Adding nodes to an existing cluster
Steps to add nodes when using virtual nodes.
Virtual nodes (vnodes) greatly simplify adding nodes to an existing cluster:
- Calculating tokens and assigning them to each node is no longer required.
- Rebalancing a cluster is no longer necessary because a node joining the cluster assumes responsibility for an even portion of the data.

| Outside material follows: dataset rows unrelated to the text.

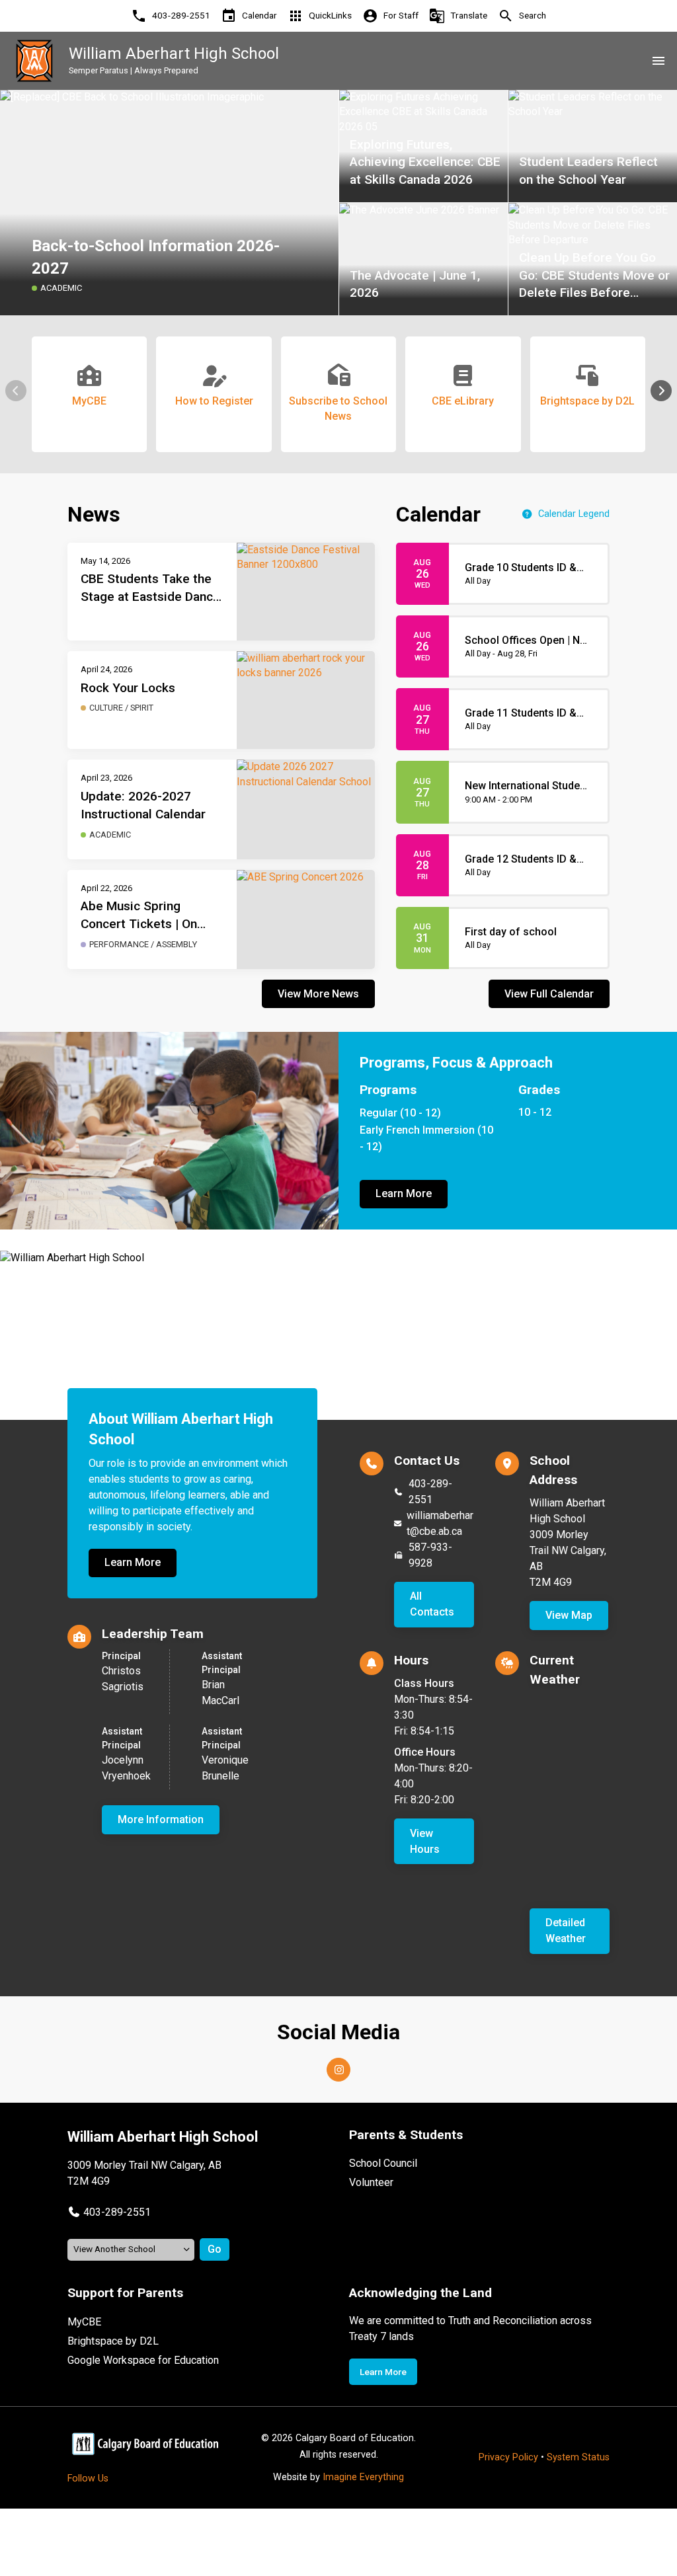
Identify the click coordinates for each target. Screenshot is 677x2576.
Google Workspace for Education (143, 2360)
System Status (578, 2457)
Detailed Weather (565, 1930)
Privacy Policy (508, 2457)
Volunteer (371, 2182)
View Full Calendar (549, 994)
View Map (568, 1615)
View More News (318, 994)
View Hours (425, 1841)
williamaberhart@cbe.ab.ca (440, 1523)
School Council (383, 2163)
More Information (161, 1819)
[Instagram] (338, 2070)
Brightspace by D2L (113, 2341)
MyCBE (84, 2322)
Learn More (404, 1193)
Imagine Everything (363, 2477)
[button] (661, 390)
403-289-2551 (430, 1491)
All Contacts (432, 1604)
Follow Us (87, 2478)
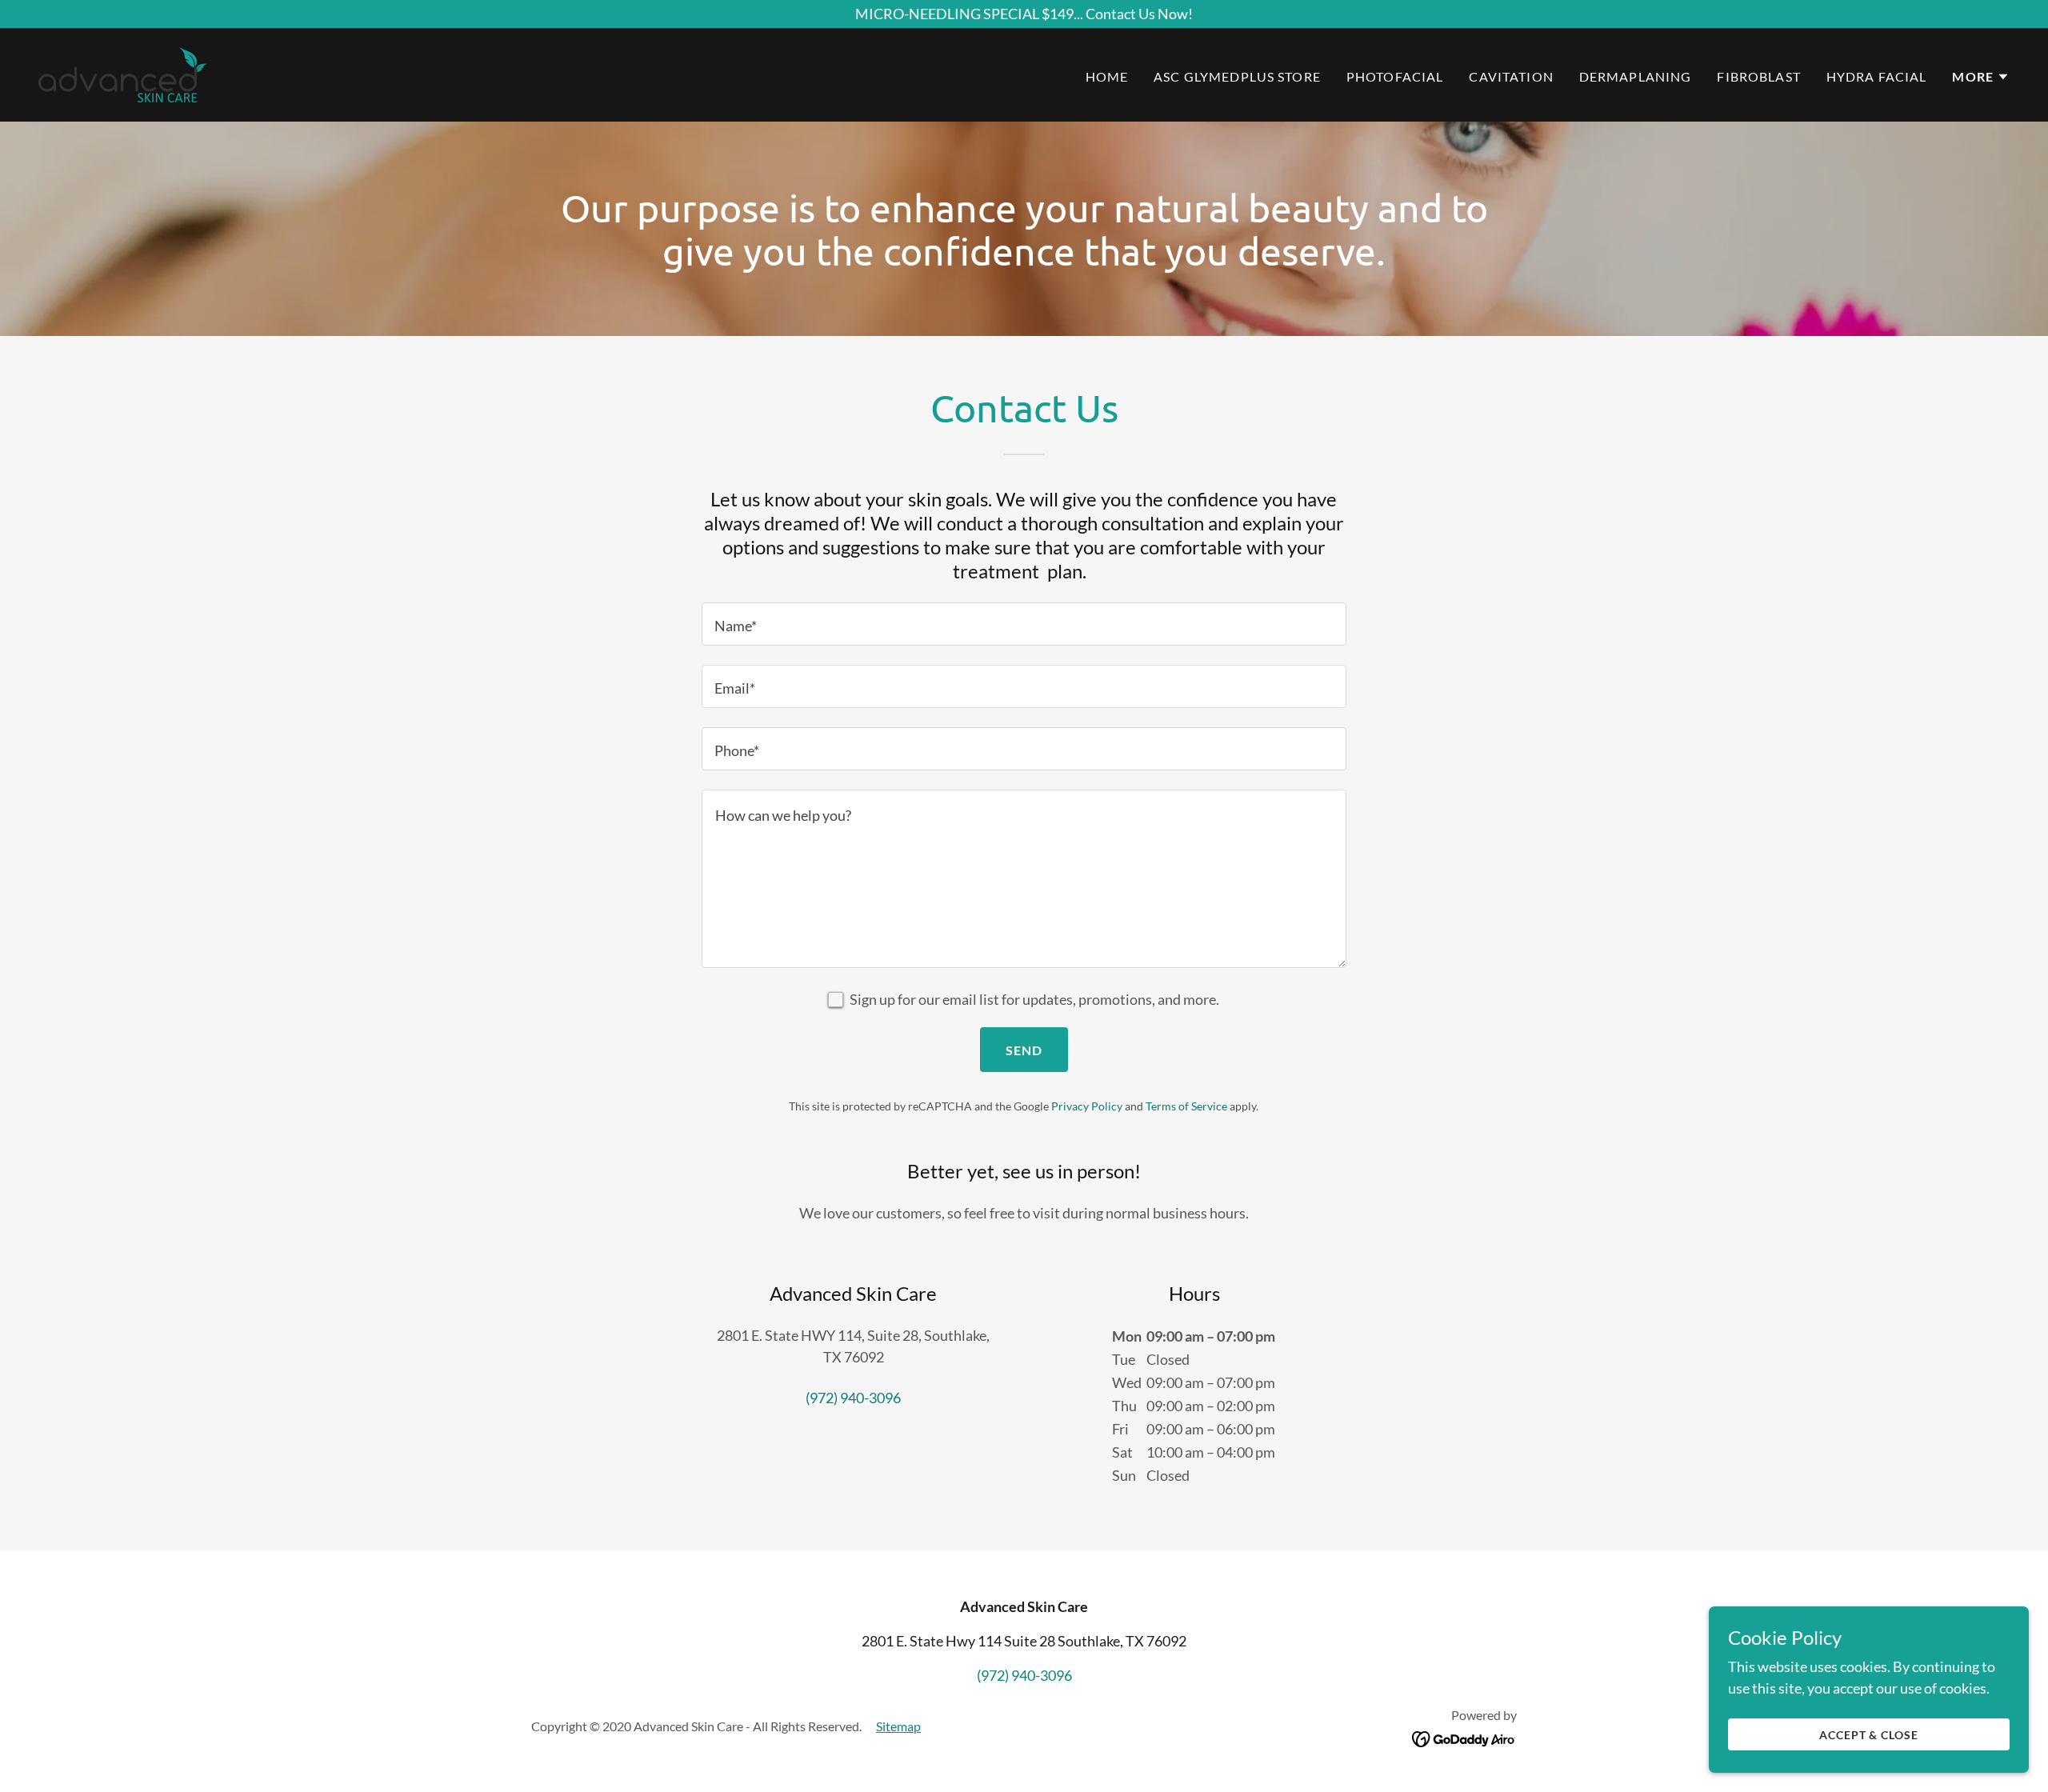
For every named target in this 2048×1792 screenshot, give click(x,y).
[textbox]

For a detailed explanation about how vnodes work, see Virtual nodes.
Procedure
- Install Cassandra on the new nodes, but do not start Cassandra.
-
Set the following properties in the
cassandra.yaml and, depending on the snitch,
the cassandra-topology.properties or
cassandra-rackdc.properties configuration
files:
- auto_bootstrap - This property is not listed in the default cassandra.yaml configuration file, but it might have been added and set to false by other operations. If it is not defined in cassandra.yaml, Cassandra uses true as a default value. For this operation, search for this property in the cassandra.yaml file. If it is present, set it to true or delete it..
- cluster_name - The name of the cluster the new node is joining.
- listen_address/broadcast_address - Can usually be left blank. Otherwise, use IP address or host name that other Cassandra nodes use to connect to the new node.
- endpoint_snitch - The snitch Cassandra uses for locating nodes and routing requests.
- num_tokens - The number of vnodes to assign to the node. If the hardware capabilities vary among the nodes in your cluster, you can assign a proportional number of vnodes to the larger machines.
- seeds - Determines
which nodes the new node contacts to learn about the cluster and establish
the gossip process. Make sure that the -seeds list includes
the address of at least one node in the existing cluster.Note: This new node will not bootstrap if it is listed as a seed node. Make sure the new node's address is not listed in the -seeds list. For more information about seed nodes, see Internode communications (gossip).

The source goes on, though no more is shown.